Copy every line of the data below word for word, with no changes.

[Dataset items]
◆ ◆ ◆ ◆

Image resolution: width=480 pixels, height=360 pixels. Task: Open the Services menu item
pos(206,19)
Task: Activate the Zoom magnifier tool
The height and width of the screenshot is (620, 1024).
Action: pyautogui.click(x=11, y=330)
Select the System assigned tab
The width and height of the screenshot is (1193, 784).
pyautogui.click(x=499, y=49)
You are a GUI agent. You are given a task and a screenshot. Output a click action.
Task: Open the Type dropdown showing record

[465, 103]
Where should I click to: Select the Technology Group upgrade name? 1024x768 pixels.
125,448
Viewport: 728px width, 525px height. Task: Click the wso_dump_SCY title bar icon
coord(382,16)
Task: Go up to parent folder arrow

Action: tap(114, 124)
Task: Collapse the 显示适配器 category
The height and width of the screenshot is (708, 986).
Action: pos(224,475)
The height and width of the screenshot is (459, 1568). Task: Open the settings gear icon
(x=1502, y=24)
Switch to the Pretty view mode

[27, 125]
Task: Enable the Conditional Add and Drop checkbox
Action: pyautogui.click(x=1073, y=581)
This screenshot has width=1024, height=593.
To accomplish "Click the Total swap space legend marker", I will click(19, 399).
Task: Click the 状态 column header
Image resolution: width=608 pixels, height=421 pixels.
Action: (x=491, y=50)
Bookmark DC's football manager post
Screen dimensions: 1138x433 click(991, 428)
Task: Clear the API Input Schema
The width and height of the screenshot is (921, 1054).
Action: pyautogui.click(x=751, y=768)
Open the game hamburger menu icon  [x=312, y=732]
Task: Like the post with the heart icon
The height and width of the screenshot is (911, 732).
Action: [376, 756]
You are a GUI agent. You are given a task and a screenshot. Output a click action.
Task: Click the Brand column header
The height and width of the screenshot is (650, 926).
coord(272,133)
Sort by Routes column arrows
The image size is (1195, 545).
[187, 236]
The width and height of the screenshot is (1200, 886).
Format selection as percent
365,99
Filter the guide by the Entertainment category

◆ ◆ ◆ ◆

* **Task solution**:
Image resolution: width=480 pixels, height=360 pixels. Task: Open the Services menu item
pos(206,19)
Task: Activate the Zoom magnifier tool
The height and width of the screenshot is (620, 1024).
Action: pyautogui.click(x=11, y=330)
Select the System assigned tab
The width and height of the screenshot is (1193, 784).
pyautogui.click(x=499, y=49)
You are a GUI agent. You are given a task and a screenshot. Output a click action.
Task: Open the Type dropdown showing record

[465, 103]
Where should I click to: Select the Technology Group upgrade name? 1024x768 pixels.
125,448
Viewport: 728px width, 525px height. Task: Click the wso_dump_SCY title bar icon
coord(382,16)
Task: Go up to parent folder arrow

Action: tap(114, 124)
Task: Collapse the 显示适配器 category
The height and width of the screenshot is (708, 986).
Action: pos(224,475)
The height and width of the screenshot is (459, 1568). Task: Open the settings gear icon
(x=1502, y=24)
Switch to the Pretty view mode

[27, 125]
Task: Enable the Conditional Add and Drop checkbox
Action: pyautogui.click(x=1073, y=581)
This screenshot has width=1024, height=593.
To accomplish "Click the Total swap space legend marker", I will click(19, 399).
Task: Click the 状态 column header
Image resolution: width=608 pixels, height=421 pixels.
Action: (x=491, y=50)
Bookmark DC's football manager post
Screen dimensions: 1138x433 click(991, 428)
Task: Clear the API Input Schema
The width and height of the screenshot is (921, 1054).
Action: pyautogui.click(x=751, y=768)
Open the game hamburger menu icon  [x=312, y=732]
Task: Like the post with the heart icon
The height and width of the screenshot is (911, 732).
Action: [376, 756]
You are a GUI agent. You are given a task and a screenshot. Output a click action.
Task: Click the Brand column header
The height and width of the screenshot is (650, 926).
coord(272,133)
Sort by Routes column arrows
The image size is (1195, 545).
[187, 236]
The width and height of the screenshot is (1200, 886).
Format selection as percent
365,99
Filter the guide by the Entertainment category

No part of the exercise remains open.